Task instructions: Print all the entries exactly.

The data:
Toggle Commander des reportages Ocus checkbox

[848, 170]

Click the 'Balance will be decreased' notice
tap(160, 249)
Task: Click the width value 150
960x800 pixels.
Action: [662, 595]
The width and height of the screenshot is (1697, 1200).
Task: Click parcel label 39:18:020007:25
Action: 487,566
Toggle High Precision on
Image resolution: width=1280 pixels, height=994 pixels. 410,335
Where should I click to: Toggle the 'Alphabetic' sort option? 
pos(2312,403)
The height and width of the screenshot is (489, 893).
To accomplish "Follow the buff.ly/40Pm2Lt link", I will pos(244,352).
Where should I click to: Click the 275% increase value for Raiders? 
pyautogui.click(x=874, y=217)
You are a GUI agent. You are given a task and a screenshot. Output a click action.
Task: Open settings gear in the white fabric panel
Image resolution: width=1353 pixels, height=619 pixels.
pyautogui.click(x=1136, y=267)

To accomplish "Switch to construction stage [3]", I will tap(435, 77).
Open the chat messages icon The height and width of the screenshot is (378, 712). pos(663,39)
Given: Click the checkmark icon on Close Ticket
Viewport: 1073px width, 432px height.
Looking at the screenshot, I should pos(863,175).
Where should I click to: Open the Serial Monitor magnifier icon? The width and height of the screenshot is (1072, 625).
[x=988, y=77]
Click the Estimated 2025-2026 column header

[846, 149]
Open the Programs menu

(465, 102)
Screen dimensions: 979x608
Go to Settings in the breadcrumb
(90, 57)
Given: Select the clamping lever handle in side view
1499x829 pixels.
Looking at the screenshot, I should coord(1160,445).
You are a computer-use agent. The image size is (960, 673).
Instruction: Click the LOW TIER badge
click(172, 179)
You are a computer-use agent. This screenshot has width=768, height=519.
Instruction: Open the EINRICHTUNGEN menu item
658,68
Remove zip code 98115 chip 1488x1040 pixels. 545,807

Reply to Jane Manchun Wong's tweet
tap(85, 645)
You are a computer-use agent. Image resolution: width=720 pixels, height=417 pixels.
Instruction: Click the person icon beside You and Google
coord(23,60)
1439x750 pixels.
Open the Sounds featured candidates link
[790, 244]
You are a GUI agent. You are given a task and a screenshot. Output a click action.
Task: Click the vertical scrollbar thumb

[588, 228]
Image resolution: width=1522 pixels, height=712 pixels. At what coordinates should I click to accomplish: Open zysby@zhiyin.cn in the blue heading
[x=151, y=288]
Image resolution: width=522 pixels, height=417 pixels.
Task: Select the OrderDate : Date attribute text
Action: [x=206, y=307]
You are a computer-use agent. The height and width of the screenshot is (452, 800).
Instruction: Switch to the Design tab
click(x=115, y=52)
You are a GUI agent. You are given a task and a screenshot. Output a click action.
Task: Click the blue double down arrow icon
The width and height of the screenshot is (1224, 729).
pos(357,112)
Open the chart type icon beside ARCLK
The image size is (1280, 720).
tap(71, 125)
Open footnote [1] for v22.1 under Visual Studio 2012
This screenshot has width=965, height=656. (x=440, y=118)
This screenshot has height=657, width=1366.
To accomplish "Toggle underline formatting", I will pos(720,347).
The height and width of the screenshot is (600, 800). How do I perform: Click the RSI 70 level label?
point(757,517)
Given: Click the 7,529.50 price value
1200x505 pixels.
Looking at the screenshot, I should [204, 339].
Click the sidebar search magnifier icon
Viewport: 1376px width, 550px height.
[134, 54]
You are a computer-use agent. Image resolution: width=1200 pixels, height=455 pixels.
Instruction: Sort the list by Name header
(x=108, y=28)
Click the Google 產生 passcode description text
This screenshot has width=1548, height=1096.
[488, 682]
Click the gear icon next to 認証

Result:
Toggle Commander des reportages Ocus checkbox

[848, 170]

Click the 'Balance will be decreased' notice
tap(160, 249)
Task: Click the width value 150
960x800 pixels.
Action: [662, 595]
The width and height of the screenshot is (1697, 1200).
Task: Click parcel label 39:18:020007:25
Action: 487,566
Toggle High Precision on
Image resolution: width=1280 pixels, height=994 pixels. 410,335
Where should I click to: Toggle the 'Alphabetic' sort option? 
pos(2312,403)
The height and width of the screenshot is (489, 893).
To accomplish "Follow the buff.ly/40Pm2Lt link", I will pos(244,352).
Where should I click to: Click the 275% increase value for Raiders? 
pyautogui.click(x=874, y=217)
You are a GUI agent. You are given a task and a screenshot. Output a click action.
Task: Open settings gear in the white fabric panel
Image resolution: width=1353 pixels, height=619 pixels.
pyautogui.click(x=1136, y=267)

To accomplish "Switch to construction stage [3]", I will tap(435, 77).
Open the chat messages icon The height and width of the screenshot is (378, 712). pos(663,39)
Given: Click the checkmark icon on Close Ticket
Viewport: 1073px width, 432px height.
Looking at the screenshot, I should pos(863,175).
Where should I click to: Open the Serial Monitor magnifier icon? The width and height of the screenshot is (1072, 625).
[x=988, y=77]
Click the Estimated 2025-2026 column header

[846, 149]
Open the Programs menu

(465, 102)
Screen dimensions: 979x608
Go to Settings in the breadcrumb
(90, 57)
Given: Select the clamping lever handle in side view
1499x829 pixels.
Looking at the screenshot, I should coord(1160,445).
You are a computer-use agent. The image size is (960, 673).
Instruction: Click the LOW TIER badge
click(172, 179)
You are a computer-use agent. This screenshot has width=768, height=519.
Instruction: Open the EINRICHTUNGEN menu item
658,68
Remove zip code 98115 chip 1488x1040 pixels. 545,807

Reply to Jane Manchun Wong's tweet
tap(85, 645)
You are a computer-use agent. Image resolution: width=720 pixels, height=417 pixels.
Instruction: Click the person icon beside You and Google
coord(23,60)
1439x750 pixels.
Open the Sounds featured candidates link
[790, 244]
You are a GUI agent. You are given a task and a screenshot. Output a click action.
Task: Click the vertical scrollbar thumb

[588, 228]
Image resolution: width=1522 pixels, height=712 pixels. At what coordinates should I click to accomplish: Open zysby@zhiyin.cn in the blue heading
[x=151, y=288]
Image resolution: width=522 pixels, height=417 pixels.
Task: Select the OrderDate : Date attribute text
Action: [x=206, y=307]
You are a computer-use agent. The height and width of the screenshot is (452, 800).
Instruction: Switch to the Design tab
click(x=115, y=52)
You are a GUI agent. You are given a task and a screenshot. Output a click action.
Task: Click the blue double down arrow icon
The width and height of the screenshot is (1224, 729).
pos(357,112)
Open the chart type icon beside ARCLK
The image size is (1280, 720).
tap(71, 125)
Open footnote [1] for v22.1 under Visual Studio 2012
This screenshot has width=965, height=656. (x=440, y=118)
This screenshot has height=657, width=1366.
To accomplish "Toggle underline formatting", I will pos(720,347).
The height and width of the screenshot is (600, 800). How do I perform: Click the RSI 70 level label?
point(757,517)
Given: Click the 7,529.50 price value
1200x505 pixels.
Looking at the screenshot, I should [204, 339].
Click the sidebar search magnifier icon
Viewport: 1376px width, 550px height.
[134, 54]
You are a computer-use agent. Image resolution: width=1200 pixels, height=455 pixels.
Instruction: Sort the list by Name header
(x=108, y=28)
Click the Google 產生 passcode description text
This screenshot has width=1548, height=1096.
[488, 682]
Click the gear icon next to 認証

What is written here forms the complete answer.